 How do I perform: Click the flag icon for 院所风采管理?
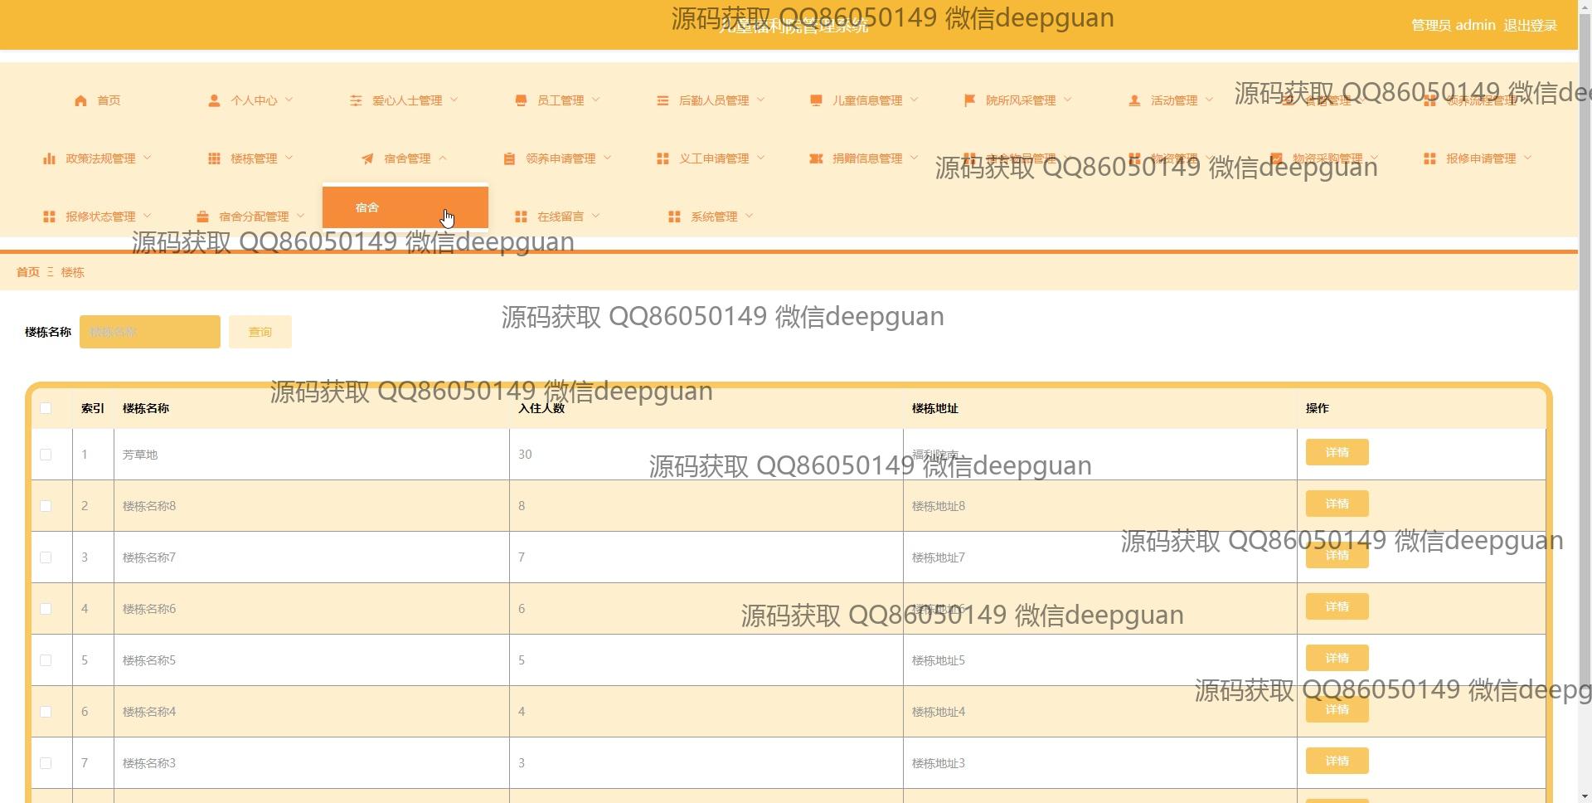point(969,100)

-----

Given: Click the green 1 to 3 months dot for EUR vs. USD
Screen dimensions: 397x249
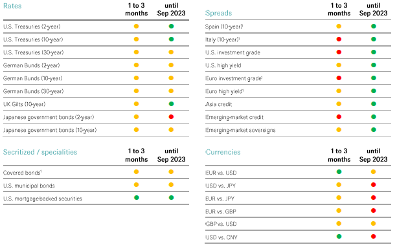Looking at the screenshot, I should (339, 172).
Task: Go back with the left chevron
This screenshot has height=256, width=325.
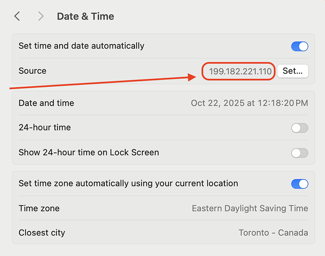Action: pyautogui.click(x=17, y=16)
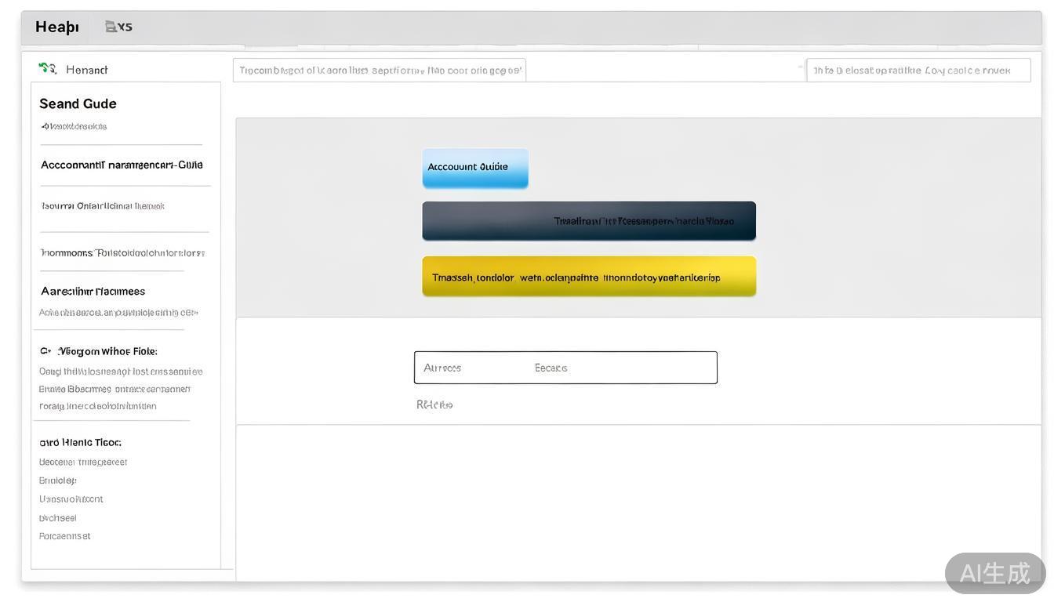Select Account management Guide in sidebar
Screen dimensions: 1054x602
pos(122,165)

-----

## Task prompt:
Can you repeat the part that opens with the line containing "Given: Click the" and closes with the line containing "pos(122,165)", swapping "dot" for "circle" and changing nothing else? Leave the pictures out.

## Answer below:
Given: Click the green 1 to 3 months circle for EUR vs. USD
Screen dimensions: 397x249
Looking at the screenshot, I should (339, 172).
Task: Go back with the left chevron
This screenshot has height=256, width=325.
Action: pyautogui.click(x=17, y=16)
Select Account management Guide in sidebar
Screen dimensions: 1054x602
pos(122,165)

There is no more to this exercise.